■ Document ■
START
Packer sided with Stott, a decision that not only served to damage his friendship with Lloyd-Jones but also his reputation among many in Britain’s evangelical community. His interpretation of the event is best summarized in his own words. He explains:
“The Doctor [i.e., Lloyd-Jones] believed that his summons to separation was a call for evangelical unity as such, and that he was not a denominationalist in any sense. In continuing to combat error, commend truth, and strengthen evangelical ministry as best I could in the Church of England, he thought I was showing myself a denominationalist and obstructing evangelical unity, besides being caught in a hopelessly compromised position. By contrast, I believed that the claims of evangelical unity do not require ecclesiastical separation where the faith is not actually being denied and renewal remains possible; that the action for which the Doctor called would be, in effect, the founding of a new, loose-knit, professedly undenominational denomination; and that he, rather than I, was the denominationalist for insisting that evangelicals must all belong to this grouping an no other” (Honouring the People of God, 79).
Whatever else may be said of the matter, Packer did not hesitate to continue to speak highly and in virtually reverential terms of the Doctor. “He was the greatest man I have ever known,” said Packer, “and I am sure that there is more of him under my skin than there is of any other of my human teachers” (“David Martyn Lloyd-Jones,” 77).
(7) Most of you have never met Packer or had the joy of spending time in his presence. I think I can sum him up personally by citing the words of Carl Trueman and Timothy George. According to Trueman, Packer is “the classic example of a modest, Christian gentleman.” Sadly, that can’t be said of many today among the so-called Young, Restless, and Reformed crowd. Timothy George’s assessment of him is spot on:
“I have seen him buffeted by adversity and criticized unfairly, but I have never seen him sag. His smile is irrepressible and his laughter can bring light to the most somber of meetings. His love for all things human and humane shines through. His mastery of ideas and the most fitting words in which to express them is peerless. Ever impatient with shams of all kinds, his saintly character and spirituality run deep.”
May I add one observation of my own. For Packer, the sovereignty of God’s grace was far more than a theological truth. It has made J. I. Packer into the man he is today. Simply put, he is, as best I can tell, entirely devoid of self-promotion. The only one whom he desires to promote is Jesus Christ.
(8) As for the greatest and most influential thinkers in the development of Packer’s theology, he cites Martin Luther, John Calvin, the English reformers, John Owen, Richard Baxter, George Whitefield, Jonathan Edwards, Charles Spurgeon, J. C. Ryle, and Martyn Lloyd-Jones. From earlier centuries he points to Tertullian, the Cappadocians, Augustine, Anselm, Aquinas, and more recently the Oxford Inklings.
END
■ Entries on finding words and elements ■
START
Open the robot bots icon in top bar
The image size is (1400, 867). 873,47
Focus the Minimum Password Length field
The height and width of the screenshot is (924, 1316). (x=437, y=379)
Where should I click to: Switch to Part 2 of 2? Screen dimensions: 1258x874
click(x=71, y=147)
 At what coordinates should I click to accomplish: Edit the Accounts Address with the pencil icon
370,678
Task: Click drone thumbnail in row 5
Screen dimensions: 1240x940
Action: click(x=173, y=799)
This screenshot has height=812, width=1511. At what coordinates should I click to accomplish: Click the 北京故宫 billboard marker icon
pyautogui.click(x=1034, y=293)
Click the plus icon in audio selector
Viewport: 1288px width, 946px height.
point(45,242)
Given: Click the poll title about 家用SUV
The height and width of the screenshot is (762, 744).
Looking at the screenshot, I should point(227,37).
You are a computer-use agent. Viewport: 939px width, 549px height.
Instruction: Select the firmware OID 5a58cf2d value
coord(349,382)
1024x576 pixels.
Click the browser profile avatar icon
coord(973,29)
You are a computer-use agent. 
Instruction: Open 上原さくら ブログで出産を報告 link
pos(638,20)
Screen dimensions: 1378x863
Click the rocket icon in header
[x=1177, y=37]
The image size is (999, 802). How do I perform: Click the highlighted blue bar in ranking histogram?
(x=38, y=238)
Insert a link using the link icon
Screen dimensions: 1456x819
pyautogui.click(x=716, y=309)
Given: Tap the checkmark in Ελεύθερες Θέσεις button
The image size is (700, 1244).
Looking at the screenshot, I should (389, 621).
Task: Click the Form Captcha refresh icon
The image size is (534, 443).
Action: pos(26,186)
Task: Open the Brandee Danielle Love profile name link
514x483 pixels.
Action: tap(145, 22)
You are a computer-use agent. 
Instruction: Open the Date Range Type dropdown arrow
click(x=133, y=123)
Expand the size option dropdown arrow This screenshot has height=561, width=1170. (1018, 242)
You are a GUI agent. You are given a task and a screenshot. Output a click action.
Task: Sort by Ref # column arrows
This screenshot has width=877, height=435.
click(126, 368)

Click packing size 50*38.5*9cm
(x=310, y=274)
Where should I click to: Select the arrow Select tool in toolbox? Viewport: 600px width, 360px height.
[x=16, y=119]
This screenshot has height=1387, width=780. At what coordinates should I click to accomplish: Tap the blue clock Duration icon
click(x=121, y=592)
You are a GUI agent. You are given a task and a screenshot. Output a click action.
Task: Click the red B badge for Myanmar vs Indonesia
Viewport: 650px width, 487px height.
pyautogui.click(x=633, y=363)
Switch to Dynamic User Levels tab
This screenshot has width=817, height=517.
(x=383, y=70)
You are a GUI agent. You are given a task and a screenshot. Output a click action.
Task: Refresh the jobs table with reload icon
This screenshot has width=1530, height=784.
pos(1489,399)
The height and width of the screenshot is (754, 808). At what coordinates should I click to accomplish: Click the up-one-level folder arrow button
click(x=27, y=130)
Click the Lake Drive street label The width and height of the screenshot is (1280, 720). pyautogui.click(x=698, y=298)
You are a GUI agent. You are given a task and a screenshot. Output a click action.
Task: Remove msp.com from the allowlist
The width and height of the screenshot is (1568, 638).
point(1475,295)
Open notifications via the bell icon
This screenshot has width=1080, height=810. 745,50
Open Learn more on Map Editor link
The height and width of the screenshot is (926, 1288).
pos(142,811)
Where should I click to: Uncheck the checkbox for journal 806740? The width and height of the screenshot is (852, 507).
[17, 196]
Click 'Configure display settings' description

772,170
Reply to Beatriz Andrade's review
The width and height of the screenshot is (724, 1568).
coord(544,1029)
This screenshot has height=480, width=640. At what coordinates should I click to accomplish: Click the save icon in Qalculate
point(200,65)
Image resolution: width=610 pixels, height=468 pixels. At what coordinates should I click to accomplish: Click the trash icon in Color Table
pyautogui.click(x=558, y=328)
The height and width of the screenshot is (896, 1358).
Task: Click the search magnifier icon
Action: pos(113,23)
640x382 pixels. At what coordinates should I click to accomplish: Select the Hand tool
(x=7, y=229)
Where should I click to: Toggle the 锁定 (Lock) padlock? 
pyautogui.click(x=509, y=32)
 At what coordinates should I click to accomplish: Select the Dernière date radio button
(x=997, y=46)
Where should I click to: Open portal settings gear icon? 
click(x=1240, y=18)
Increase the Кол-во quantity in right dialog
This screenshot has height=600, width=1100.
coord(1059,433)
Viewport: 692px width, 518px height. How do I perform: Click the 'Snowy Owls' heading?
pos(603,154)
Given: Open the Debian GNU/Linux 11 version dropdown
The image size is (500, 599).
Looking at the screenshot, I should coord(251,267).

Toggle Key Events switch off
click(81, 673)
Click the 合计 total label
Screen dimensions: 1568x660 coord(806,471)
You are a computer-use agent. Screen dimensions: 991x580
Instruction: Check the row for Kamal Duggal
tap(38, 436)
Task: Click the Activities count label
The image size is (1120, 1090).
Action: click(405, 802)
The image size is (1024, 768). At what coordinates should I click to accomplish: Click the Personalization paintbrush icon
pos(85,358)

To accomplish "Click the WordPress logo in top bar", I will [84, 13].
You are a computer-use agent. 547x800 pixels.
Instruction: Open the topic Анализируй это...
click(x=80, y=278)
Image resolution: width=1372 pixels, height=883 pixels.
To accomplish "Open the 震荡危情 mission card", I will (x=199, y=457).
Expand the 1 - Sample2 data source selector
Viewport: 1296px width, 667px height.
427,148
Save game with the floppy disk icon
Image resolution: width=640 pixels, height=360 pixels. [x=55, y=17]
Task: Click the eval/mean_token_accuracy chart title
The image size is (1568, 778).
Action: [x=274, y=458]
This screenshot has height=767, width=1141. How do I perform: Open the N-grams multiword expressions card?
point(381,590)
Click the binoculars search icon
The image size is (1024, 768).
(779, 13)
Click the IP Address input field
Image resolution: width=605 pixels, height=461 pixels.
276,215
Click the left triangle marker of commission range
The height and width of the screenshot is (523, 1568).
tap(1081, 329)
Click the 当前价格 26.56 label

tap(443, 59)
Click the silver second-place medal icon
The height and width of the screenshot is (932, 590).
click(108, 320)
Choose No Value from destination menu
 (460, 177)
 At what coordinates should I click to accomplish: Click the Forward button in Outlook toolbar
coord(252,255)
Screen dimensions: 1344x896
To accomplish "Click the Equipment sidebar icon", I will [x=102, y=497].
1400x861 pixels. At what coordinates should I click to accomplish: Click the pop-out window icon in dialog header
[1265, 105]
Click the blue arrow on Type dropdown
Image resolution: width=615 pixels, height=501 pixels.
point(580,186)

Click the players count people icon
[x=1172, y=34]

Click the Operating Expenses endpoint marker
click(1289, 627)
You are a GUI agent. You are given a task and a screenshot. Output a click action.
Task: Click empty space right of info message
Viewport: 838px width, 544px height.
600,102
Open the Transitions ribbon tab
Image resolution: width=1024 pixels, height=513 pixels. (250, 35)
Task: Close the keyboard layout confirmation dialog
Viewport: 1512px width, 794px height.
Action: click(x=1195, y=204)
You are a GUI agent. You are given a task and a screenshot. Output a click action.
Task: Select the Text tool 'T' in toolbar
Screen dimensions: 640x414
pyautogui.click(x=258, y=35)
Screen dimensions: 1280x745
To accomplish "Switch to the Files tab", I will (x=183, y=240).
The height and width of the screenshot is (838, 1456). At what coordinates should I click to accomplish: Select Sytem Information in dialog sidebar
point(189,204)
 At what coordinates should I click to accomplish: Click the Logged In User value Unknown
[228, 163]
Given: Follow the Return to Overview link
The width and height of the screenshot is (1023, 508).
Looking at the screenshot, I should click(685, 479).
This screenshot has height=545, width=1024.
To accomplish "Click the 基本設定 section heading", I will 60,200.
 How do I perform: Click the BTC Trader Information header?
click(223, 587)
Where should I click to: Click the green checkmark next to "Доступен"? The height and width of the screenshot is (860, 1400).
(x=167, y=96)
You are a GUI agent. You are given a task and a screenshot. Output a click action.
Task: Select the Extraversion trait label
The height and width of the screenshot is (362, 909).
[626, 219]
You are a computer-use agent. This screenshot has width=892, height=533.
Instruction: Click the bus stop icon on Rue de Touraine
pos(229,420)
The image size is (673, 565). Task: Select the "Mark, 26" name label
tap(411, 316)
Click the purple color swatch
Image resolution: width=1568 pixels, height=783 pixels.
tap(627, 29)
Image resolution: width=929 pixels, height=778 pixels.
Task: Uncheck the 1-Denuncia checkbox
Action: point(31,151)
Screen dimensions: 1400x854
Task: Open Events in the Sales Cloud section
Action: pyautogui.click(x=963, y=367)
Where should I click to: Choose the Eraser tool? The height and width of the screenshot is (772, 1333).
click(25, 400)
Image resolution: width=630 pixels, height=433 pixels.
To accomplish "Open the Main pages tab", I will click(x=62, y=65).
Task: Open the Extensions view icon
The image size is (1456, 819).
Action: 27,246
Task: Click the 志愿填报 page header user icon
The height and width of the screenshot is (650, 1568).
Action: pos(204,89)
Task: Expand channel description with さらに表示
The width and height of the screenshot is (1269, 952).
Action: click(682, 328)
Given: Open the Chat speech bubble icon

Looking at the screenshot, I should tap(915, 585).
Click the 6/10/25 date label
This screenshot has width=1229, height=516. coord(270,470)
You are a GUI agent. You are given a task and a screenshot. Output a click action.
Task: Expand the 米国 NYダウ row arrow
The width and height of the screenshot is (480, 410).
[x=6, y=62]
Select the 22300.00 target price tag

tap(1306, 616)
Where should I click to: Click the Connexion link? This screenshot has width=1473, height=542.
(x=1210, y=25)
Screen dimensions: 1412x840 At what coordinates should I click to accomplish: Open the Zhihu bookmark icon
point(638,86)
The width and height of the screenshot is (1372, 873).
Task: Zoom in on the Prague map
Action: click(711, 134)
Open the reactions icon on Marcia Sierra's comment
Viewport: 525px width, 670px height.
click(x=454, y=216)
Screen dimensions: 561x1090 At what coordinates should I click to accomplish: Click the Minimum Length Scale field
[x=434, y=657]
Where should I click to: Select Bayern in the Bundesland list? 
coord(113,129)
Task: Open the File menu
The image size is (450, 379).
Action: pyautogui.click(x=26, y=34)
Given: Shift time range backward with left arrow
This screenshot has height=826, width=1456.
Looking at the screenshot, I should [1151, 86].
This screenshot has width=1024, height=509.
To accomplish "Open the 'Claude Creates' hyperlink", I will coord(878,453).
END
■ What you are asked to do ■
From the piece about J. I. Packer, write out the passage starting with "(8) As for the" and going on through "the Oxford Inklings.".

■ Output of the task ■
(8) As for the greatest and most influential thinkers in the development of Packer’s theology, he cites Martin Luther, John Calvin, the English reformers, John Owen, Richard Baxter, George Whitefield, Jonathan Edwards, Charles Spurgeon, J. C. Ryle, and Martyn Lloyd-Jones. From earlier centuries he points to Tertullian, the Cappadocians, Augustine, Anselm, Aquinas, and more recently the Oxford Inklings.